In 2011 wordt bekeken of de termijn voor de bijzondere toepassing verlengd moet worden. Dit is afhankelijk van het herstel van de markt en is op dit moment nog niet te overzien.

3. Doofheid aan één oor in relatie tot het klein vaarbewijs

De afgelopen maanden is onderzocht of er mogelijkheden zijn voor een bevredigende oplossing van het probleem dat thans mensen die doof zijn aan één oor niet in aanmerking komen voor een klein vaarbewijs. Belangrijke randvoorwaarden voor een oplossing zijn het tenminste handhaven van het bestaande veiligheidsniveau, het voorkomen van strijdigheid met de bestaande internationale regelgeving en het voorkomen dat de erkenning van het klein vaarbewijs door andere landen in gevaar komt.
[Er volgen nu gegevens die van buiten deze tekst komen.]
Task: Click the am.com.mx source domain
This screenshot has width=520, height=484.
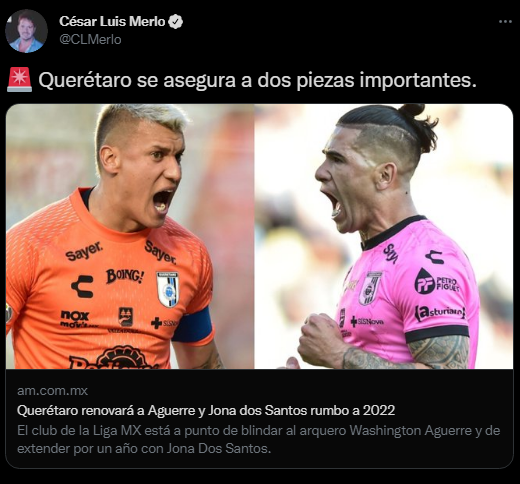Action: (52, 390)
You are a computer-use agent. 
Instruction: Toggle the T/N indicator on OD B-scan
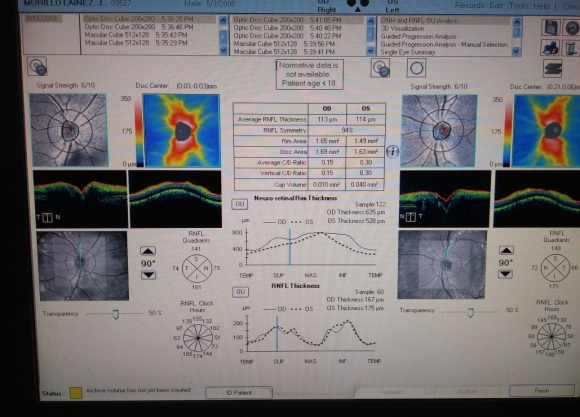click(x=47, y=218)
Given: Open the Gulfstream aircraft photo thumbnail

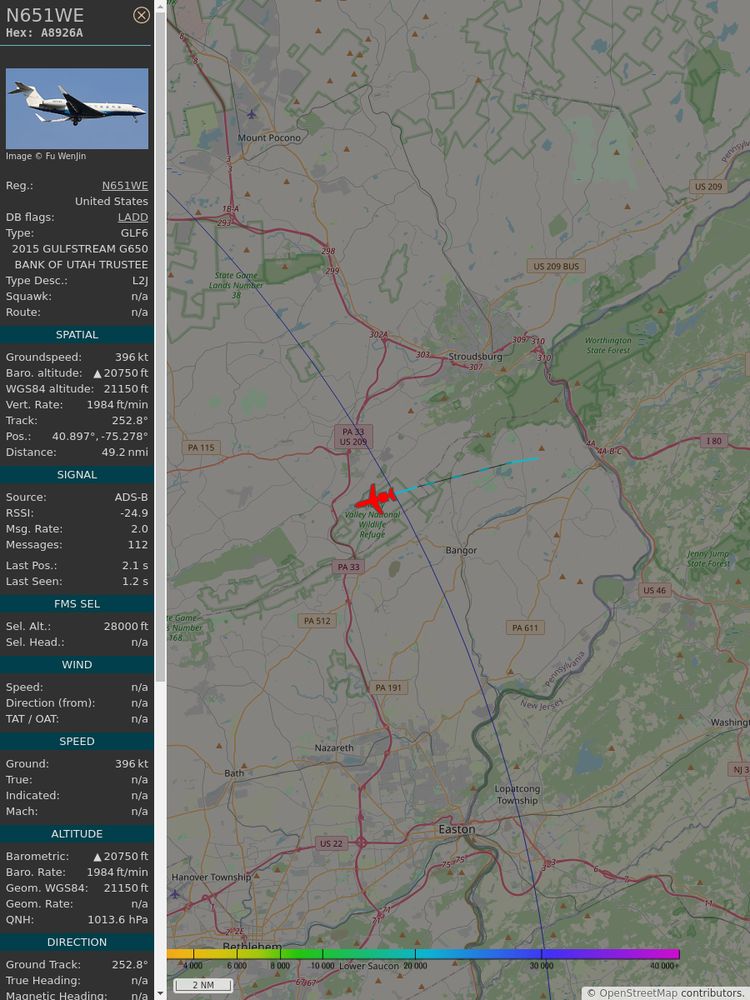Looking at the screenshot, I should click(77, 108).

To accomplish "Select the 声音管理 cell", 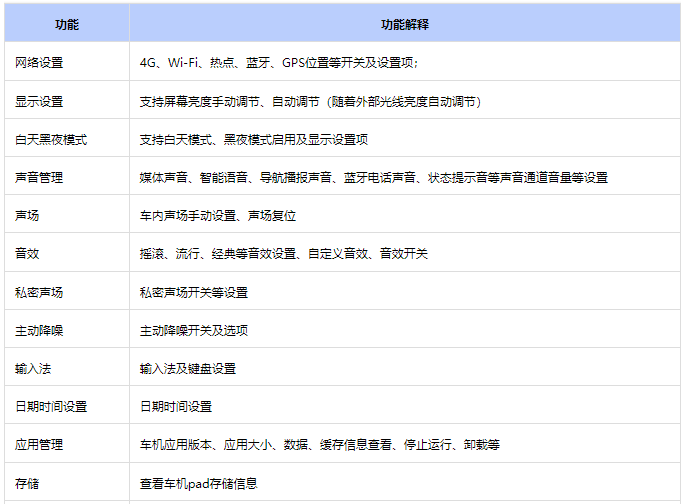I will [x=39, y=177].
De mogelijkheid om mensen met doofheid aan één oor een klein vaarbewijs te verstrekken zou, rekening houdend met voornoemde randvoorwaarden, gezocht kunnen worden in het aanpassen van de voorwaarden waaronder het vaarbewijs mag worden gebruikt. Dit betreft dus geen verlichting van de eisen zelf. Hierbij kan gedacht worden aan maatregelen op het terrein van de (opstelling van de aanwezige) geluidsinstallaties in het stuurhuis danwel de aanwezigheid van radarapparatuur. Nu al bestaat de mogelijkheid om bij slechthorenden de geldigheid van een vaarbewijs te koppelen aan het gebruik van een gehoorapparaat.

Over dergelijke oplossingen heb ik advies gevraagd aan de Domeinadvies-commissie voor de examens klein vaarbewijzen van de Stichting VAMEX, waarin naast de watersportbonden, de waterpolitie, de vaaropleidingenbranche en het varende bedrijfsleven zitting hebben, op ad-hoc basis aangevuld met medische deskundigheid. Dit advies is ruim voor de aanvang van het nieuwe vaarseizoen te verwachten.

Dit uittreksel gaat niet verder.